Field Day activation with BULLDOG Gin

LUCID worked closely with Outer Insight agency to realise and build an immersive BULLDOG Gin brand activation for festival revellers at this year’s Field Day Festival.

The immersive branded arena, built using sea containers, housed a bar, an interactive immersive experience, a DJ platform, VIP viewing platform and seating area. The likes of Denis Sulta, DJ Haii and many more brought dance music to the arena which was packed by close on Saturday evening. BULLDOG Gin will be re-using the structure at future events.

Helen Swan and Chris Carr, co-directors of LUCID, and their team are a design and fabrication studio with a large fully equipped workshop on a leafy farm in Kent.

“Global / Field Day asked us to come up with a design for their fourth stage, in collaboration with BULLDOG Gin. It needed to compliment and incorporate Bulldog’s strong brand identity without feeling like a brand activation that had been crowbarred onto site,” explains Swan.

LUCID worked collaboratively with both Global and Field Day to develop the BULLDOG Gin Yard, an arena created by layered black shipping containers highlighted with the minimalist BULLDOG logo.

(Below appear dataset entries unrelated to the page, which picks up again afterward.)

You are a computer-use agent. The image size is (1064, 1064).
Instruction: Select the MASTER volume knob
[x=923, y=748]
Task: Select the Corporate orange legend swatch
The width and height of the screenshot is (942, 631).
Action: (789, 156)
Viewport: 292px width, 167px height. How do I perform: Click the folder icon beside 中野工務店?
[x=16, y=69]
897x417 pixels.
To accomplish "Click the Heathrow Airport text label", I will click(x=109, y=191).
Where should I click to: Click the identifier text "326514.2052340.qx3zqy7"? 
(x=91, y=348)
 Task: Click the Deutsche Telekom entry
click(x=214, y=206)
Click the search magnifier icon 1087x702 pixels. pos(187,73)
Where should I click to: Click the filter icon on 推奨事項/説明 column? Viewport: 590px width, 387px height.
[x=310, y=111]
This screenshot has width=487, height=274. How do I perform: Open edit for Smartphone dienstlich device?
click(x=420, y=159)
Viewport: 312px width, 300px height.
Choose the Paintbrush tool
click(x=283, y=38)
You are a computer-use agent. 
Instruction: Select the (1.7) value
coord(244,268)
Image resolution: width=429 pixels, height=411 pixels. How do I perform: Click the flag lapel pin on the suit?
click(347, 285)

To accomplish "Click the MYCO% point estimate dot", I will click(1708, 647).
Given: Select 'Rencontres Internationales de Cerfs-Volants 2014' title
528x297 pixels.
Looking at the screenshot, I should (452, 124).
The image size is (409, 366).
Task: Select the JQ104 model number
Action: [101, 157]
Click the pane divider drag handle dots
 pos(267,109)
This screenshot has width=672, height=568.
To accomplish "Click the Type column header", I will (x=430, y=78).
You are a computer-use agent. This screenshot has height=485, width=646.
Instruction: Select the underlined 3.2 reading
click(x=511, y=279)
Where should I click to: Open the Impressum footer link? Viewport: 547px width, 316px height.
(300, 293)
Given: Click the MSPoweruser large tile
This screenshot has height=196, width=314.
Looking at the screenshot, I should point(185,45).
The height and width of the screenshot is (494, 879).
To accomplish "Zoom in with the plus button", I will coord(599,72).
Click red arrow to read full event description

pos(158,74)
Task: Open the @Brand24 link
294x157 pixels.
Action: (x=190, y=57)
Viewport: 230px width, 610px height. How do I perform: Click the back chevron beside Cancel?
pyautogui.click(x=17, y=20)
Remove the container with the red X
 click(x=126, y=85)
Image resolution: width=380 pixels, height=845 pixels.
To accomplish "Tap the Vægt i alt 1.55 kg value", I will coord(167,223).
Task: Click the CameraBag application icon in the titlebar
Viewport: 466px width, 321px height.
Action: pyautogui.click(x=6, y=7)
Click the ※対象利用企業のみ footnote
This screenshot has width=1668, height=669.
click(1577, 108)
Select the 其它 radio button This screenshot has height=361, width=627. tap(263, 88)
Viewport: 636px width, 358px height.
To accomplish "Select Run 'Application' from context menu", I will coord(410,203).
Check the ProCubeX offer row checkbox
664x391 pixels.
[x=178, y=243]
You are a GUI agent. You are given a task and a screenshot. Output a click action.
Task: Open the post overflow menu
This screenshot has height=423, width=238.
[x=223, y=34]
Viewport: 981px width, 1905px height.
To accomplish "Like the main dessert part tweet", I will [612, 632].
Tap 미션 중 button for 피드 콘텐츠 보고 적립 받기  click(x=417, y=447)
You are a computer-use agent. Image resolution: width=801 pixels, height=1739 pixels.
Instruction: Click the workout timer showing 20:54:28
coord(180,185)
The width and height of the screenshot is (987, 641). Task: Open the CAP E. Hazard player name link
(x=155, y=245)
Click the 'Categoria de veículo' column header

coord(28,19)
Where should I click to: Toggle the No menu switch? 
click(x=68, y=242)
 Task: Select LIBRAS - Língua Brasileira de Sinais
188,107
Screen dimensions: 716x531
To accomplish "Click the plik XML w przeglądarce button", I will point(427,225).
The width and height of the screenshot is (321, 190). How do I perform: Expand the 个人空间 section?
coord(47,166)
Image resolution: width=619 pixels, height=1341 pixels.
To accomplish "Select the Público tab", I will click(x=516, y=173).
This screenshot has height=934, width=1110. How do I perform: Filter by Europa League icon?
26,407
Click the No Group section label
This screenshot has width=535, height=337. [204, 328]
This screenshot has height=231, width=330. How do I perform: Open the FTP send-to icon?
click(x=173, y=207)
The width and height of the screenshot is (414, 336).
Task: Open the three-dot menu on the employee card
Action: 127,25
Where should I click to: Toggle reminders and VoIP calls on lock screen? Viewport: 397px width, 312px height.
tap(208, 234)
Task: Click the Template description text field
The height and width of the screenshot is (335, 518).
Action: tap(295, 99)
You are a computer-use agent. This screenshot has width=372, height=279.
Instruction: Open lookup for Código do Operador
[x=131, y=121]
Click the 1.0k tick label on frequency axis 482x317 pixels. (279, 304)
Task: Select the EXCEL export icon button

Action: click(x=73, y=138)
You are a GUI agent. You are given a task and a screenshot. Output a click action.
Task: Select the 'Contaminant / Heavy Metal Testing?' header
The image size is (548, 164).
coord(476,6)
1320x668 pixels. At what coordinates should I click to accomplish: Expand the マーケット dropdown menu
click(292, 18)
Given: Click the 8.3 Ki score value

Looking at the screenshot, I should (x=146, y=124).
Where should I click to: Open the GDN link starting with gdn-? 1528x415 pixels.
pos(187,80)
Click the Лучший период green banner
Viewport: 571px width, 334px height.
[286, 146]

She adds: “Field Day’s audiences are super-media savvy and it was imperative that the design we created had authenticity as an arena and stage in its own right and didn’t feel like a brand activation. By working with the minimalism of the BULLDOG logo combined with black shipping containers which echoed the industrial nature of the Field Day site, we created a space that had it own identity beyond the brand without losing the brand awareness.”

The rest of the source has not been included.